Linux Virtualization – A Sysadmin’s Survey of the Scene
The VMware Question
I’ve done quite a bit of work with VMware ESX the last few years and even though I have some serious purist-concerns about the management toolset I have to admit that it’s the product to beat in the enterprise these days. VMware is currently the state of the art for managability and beats the pants off most everyone else out there right now.
Yes, you can run 10-50 virtual machines without any fancy toolset to to manage them. I’ve done as much at home just using the venerable qemu and nothing more than shell scripts. However, I’ve also worked in environments with thousands of virtualized hosts. When things get this scaled up, you need some tools with some serious horsepower to keep things running smooth. Questions like “what host is that VM on?” and “What guests were running on that physical server when it crashed?” and “How can we shut down all the VMs during our maintenance window?” become harder and harder to answer without a good management toolset. So, before we continue dig the perspective I’m coming from. Picture 4000 guests running on 150 beefy physical hosts connected to 2-3 SANs across 3 data centers. This is not all that uncommon anymore. There are plenty of hosting companies that are even larger environments. Right now they pretty much all run VMware and that’s not going to change until someone can get at least close to their level of manageability.
The Vmware Gold Standard
Well first let’s talk about what Vmware get’s right so we can see where everyone else falls.Vmware’s marketing-speak is so thick and they change the names of their products so often that it’ll make your head spin. So, keep in mind. I’m just going to keep it real and speak from the sysadmin point of view not the CIO Magazine angle. Here’s what makes Vmware so attractive from my point of view:
- Live Migration (vMotion)
- Live storage migration (vStorageMotion or whatever they call it)

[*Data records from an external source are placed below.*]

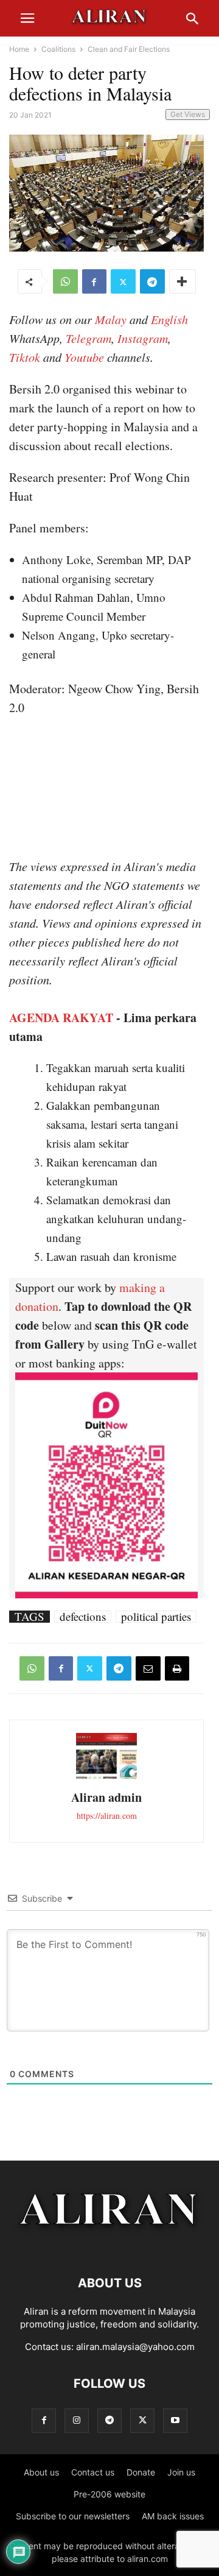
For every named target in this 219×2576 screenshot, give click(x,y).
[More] (182, 281)
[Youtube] (175, 2420)
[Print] (177, 1668)
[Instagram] (76, 2420)
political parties (156, 1617)
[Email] (148, 1668)
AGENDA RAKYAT (61, 1017)
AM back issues (173, 2516)
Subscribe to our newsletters (73, 2516)
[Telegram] (152, 281)
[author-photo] (106, 1777)
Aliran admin (106, 1797)
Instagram (142, 338)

- Good SAN integration with lots of HBA drivers and very easy to add datastores from the SAN
- Easy to setup multipathing for various SAN types
- The “shares” concept for slicing CPU time on the physical box down to priority levels on the guests (think mainframe domains)
- Easy to administer one machine (vSphere client) or many machines in a cluster (vCenter)
- Distributed resource management (DRS) allows you to move busy VMs off to balance the load
- Supports high availability clustering for guests (HA) and log-shipping-disk-and-memory-writes fault tolerant clones (FT). The latter is something I don’t think anyone else does just yet.
- Allows you to over-commit both memory (using page sharing via their vmware-tools guest additions) and disk (using “thin provisioning”)
- Allows easy and integrated access to guest consoles across a large number of clustered machines (vCenter)
- Allows easy “evacuation” of hosts. Guests can spread themselves over the other nodes or all migrate to other hosts without a lot of administrative fuss. This allows you to do hardware maintenance on a host machine without taking downtime for the guests.
- Customers in hosted environments can get access to a web-based console for just their host allowing them to reboot or view stats without getting support involved.
- Some nice performance statistics are gathered both per-host and per-guest.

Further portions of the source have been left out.